• _Extracted records_:
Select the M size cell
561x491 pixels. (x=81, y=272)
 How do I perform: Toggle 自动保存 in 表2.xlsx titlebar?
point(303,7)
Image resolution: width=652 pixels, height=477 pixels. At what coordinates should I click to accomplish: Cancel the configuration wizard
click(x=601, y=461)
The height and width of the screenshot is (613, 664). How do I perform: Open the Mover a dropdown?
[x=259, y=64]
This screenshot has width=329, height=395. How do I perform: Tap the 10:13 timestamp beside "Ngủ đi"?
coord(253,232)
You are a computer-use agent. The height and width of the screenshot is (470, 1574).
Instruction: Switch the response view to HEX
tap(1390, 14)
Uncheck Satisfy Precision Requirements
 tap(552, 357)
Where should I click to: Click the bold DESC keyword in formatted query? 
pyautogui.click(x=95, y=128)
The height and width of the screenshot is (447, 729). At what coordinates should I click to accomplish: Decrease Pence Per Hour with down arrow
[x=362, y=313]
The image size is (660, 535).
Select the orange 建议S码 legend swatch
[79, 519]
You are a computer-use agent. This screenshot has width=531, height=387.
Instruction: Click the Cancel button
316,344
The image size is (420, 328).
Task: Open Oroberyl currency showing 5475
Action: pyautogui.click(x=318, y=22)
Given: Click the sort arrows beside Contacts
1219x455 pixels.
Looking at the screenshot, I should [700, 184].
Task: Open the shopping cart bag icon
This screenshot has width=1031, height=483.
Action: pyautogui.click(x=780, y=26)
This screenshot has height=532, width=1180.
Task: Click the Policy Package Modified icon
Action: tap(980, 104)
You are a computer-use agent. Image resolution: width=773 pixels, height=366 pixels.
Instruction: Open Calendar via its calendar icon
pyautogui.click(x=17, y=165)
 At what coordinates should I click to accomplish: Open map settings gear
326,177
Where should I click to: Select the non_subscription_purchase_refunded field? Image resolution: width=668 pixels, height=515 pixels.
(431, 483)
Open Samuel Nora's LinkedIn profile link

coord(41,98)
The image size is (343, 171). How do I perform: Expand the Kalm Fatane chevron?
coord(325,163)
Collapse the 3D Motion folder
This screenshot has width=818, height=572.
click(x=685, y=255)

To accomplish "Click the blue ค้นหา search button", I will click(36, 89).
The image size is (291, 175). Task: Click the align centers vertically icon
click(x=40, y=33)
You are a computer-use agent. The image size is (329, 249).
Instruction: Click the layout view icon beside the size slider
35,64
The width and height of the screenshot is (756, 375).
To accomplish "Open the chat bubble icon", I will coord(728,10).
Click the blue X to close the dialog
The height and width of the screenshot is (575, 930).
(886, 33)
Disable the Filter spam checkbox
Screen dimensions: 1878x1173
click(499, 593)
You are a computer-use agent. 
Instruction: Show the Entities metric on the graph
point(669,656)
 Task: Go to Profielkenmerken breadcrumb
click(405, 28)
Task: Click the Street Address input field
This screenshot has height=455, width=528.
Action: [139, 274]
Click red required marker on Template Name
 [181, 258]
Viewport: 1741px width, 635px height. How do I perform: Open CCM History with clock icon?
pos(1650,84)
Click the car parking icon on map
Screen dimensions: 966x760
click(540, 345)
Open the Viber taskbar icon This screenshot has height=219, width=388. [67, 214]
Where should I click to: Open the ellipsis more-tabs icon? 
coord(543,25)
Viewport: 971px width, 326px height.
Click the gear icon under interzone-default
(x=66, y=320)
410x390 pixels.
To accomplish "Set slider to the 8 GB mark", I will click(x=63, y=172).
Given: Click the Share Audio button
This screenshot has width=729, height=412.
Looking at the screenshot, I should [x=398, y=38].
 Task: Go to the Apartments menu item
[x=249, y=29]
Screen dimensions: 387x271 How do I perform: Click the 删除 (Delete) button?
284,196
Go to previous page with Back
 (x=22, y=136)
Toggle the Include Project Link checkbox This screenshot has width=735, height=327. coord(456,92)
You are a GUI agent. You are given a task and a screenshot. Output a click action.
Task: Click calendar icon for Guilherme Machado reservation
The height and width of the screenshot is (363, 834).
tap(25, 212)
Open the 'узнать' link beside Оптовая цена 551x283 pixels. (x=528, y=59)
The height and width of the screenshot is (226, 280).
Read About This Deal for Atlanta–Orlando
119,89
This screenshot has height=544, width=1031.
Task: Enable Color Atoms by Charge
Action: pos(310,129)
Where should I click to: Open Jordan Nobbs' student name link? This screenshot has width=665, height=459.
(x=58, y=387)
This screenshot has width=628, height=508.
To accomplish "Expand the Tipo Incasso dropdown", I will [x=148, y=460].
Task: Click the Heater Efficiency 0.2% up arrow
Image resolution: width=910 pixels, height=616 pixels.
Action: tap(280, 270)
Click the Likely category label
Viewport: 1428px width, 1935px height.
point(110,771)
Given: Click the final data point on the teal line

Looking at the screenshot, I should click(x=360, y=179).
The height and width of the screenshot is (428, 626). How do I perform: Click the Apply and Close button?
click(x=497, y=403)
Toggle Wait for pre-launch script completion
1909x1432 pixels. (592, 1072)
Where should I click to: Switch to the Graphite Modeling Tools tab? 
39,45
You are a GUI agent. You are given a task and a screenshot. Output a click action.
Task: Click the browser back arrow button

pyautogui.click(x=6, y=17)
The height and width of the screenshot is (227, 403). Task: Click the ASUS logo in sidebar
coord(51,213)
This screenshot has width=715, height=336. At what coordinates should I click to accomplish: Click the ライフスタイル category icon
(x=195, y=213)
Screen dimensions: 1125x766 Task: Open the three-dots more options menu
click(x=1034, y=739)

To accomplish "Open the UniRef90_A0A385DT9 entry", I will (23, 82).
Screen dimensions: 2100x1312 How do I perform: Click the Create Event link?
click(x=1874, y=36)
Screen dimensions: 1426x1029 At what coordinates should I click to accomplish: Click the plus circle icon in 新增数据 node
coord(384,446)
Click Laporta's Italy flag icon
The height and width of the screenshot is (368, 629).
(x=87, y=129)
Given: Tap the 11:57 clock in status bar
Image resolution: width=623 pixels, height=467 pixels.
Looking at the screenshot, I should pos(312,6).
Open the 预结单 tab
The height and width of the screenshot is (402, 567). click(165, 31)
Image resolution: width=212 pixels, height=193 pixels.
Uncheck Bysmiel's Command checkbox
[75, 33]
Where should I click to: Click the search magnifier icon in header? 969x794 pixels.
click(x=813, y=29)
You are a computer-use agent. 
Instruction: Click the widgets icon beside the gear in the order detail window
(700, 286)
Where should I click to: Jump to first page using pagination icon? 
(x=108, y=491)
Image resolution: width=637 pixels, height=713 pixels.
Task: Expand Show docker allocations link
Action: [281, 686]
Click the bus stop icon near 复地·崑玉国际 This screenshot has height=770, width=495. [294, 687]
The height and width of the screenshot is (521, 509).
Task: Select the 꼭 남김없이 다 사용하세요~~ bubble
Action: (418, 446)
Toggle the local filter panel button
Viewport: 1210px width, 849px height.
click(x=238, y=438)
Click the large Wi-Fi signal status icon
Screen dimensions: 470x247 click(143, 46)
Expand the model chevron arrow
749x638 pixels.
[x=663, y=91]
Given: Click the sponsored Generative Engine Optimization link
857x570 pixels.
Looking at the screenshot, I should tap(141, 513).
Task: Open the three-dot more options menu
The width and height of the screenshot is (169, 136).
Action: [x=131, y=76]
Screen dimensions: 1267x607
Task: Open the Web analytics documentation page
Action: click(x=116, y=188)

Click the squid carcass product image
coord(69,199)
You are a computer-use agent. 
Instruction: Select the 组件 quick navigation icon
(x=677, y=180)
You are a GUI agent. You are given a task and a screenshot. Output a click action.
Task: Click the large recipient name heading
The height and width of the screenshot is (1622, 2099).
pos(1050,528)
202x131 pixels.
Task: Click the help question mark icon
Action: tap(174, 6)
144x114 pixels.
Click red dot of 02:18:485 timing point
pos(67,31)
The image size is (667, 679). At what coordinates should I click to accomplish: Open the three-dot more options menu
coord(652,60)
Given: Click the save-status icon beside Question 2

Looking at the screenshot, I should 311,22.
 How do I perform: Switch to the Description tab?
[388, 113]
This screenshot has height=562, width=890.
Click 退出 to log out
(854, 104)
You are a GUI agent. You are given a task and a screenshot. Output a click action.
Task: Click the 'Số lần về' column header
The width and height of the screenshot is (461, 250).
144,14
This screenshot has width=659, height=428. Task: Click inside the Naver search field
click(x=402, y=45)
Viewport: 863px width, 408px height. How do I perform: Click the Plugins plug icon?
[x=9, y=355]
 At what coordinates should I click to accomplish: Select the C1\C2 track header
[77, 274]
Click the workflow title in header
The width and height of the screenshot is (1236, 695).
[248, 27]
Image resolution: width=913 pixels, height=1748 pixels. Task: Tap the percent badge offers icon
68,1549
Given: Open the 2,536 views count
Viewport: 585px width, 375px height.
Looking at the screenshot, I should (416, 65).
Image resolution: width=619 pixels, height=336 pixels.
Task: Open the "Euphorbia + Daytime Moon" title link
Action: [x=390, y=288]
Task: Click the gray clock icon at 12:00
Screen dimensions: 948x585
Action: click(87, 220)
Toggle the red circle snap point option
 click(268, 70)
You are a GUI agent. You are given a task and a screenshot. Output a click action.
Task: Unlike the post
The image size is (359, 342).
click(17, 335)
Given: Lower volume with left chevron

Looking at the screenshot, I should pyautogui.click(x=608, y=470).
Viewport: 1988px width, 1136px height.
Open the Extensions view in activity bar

• _Goal_: Copy the items starting at the line containing "Screen dimensions: 387x271" and ending with the line containing "Toggle the Include", swapping "checkbox" for "tick box" and changing nothing else.

• _Complete response_:
Screen dimensions: 387x271 How do I perform: Click the 删除 (Delete) button?
284,196
Go to previous page with Back
 (x=22, y=136)
Toggle the Include Project Link tick box This screenshot has width=735, height=327. coord(456,92)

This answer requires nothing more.